“We’ll come back one day / We never really went away / One day we will return / No matter how it hurts / And it hurts” sing Manic Street Preachers on the title track of their 12th release after 25 years of playing together, Futurology. Sporting the same surefire tenacity of their previous albums, albeit considerably toned down, Futurology is full of glam-pop hits that demonstrate the Preachers’ ability to write good songs with a distinct sense of Britishness.
One of the more striking aspects of Futurology is what appears to be an understated classical music influence in some tracks, as if the Preachers are taking cues from The Divine Comedy, including the latter’s cryptic allegories. The most obvious example is lead single Let’s Go To War, whose main riff is identical to Edvard Grieg’s In The Hall Of The Mountain King. A similar but less blatant inspiration is found in Divine Youth, which features harpist Georgia Ruth Williams of Cardiff. The trade-off between hers and James Dean Bradfield’s distinctive accent is quite enchanting, underpinned by a martial beat and guitar work with a similar rhythmic texture to cellos.
In a contemporary music climate where Britishness is toned down in favor of a more universally appealing tone, it’s refreshing to hear that the Preachers’ wear their European attitude on their sleeves with a bit of the sneer that made their single Generation Terrorists one of the classics of the ’90s Britpop craze. Sure, Beady Eye may attempt the shock and awe the crowd with Liam Gallagher’s brashness, but after two decades we’ve come to expect that. The Preachers, thankfully, recognize that change does in fact occur: although the confrontational style that dominated the Richey Edwards era of their career is over, their dedication and continuation to sing in actual Welsh accents about actual British issues along pop backgrounds is revitalizing. See no further than Black Square and Between The Clock And The Bed, where Bradfield is topically stoic but retains the zest for life in all its years that’s been there from the start of their career.
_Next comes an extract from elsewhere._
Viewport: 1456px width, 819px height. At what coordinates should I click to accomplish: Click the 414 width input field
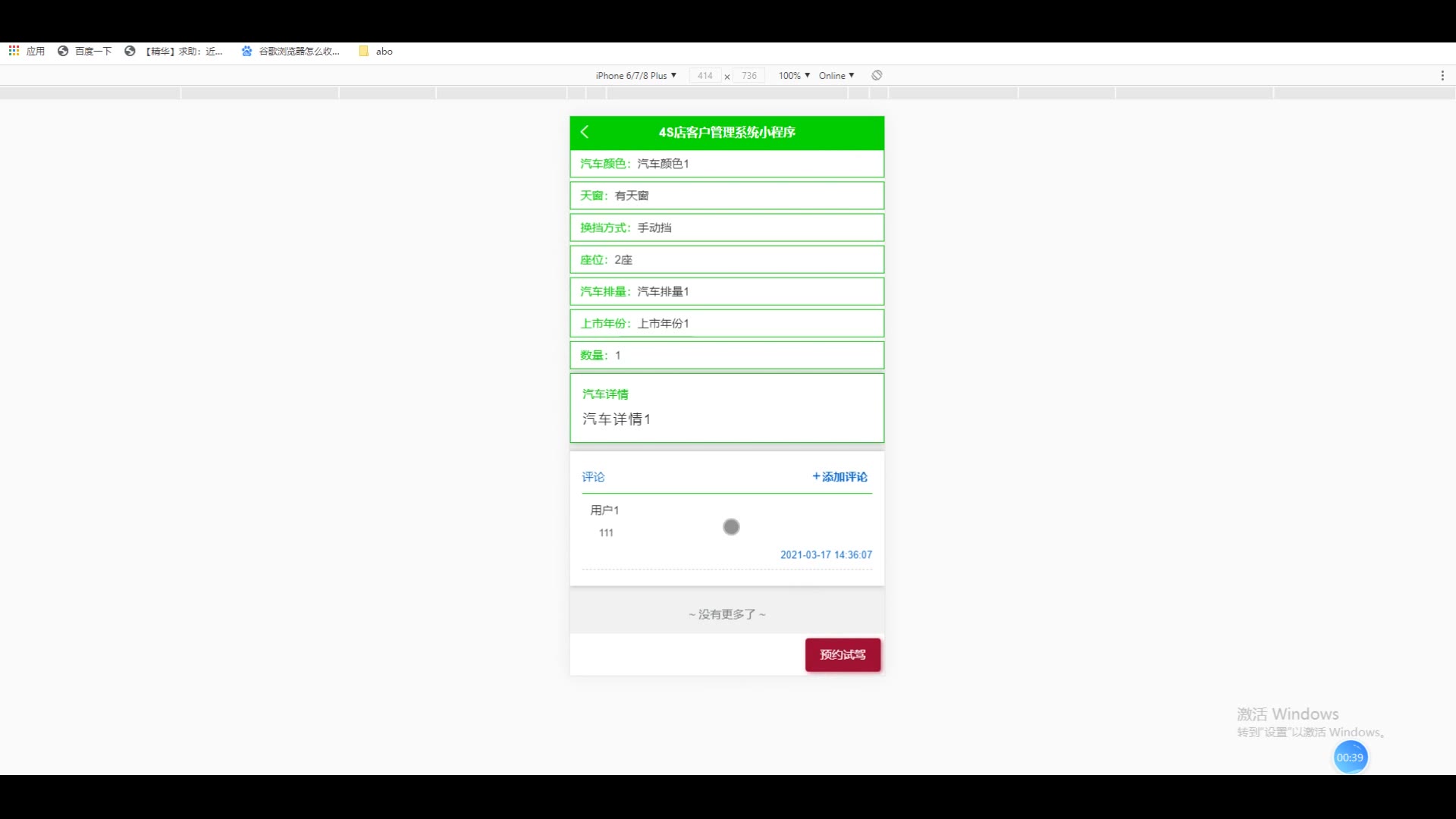704,76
The Preachers must have been inspired by the tensions between East and West and the societal impact of the Sochi Olympics, seeing as how one-third of the songs reference Russia in either lyrical content or directly in the song titles. The instrumental track Mayakovsky refers to Russian futurist and artist Vladimir Mayakovsky, underlying a common theme in Futurology: excitement, but trepidation toward what exactly the future holds. Perhaps that’s the point in all of the Russian references: the Preachers’ adolescence was the ’80s, when the fate of the USSR and Western ties with Eastern Europe was more volatile than now. The clip of Ringo Starr shouting “I’ve got blisters on my fingers!” at the beginning is rather a non sequitur, and besides, don’t Oasis hold the monopoly on Beatles references?
The second instrumental, Hugheskova, is an interesting case of the intersection of Welsh and Russian history in the context of futurology. The title is a reference to the city of Donetsk in the Eastern Ukraine – a city not untouched by the conflict between Russia and the Ukraine – that was founded by Welsh businessman John Hughes. Although the city was officially founded as Yuzkova, an approximation of “Hughes” in Russian, the Preachers’ decision to name the song Hugheskova demonstrates an awareness of the deep ties that the East and West have toward each other, despite contemporary politics’ proclivity to understand their historical relationship in almost exclusively the context of the Cold War.
Futurology is a welcome return by Manic Street Preachers to the forefront of pop, featuring no lack of technical prowess or instrumental capabilities. Every track is quite full of life and holds no lack of energy that characterizes good, classic British rock ‘n’ roll. Despite past hardship, the future continues to be bright for these modern legends.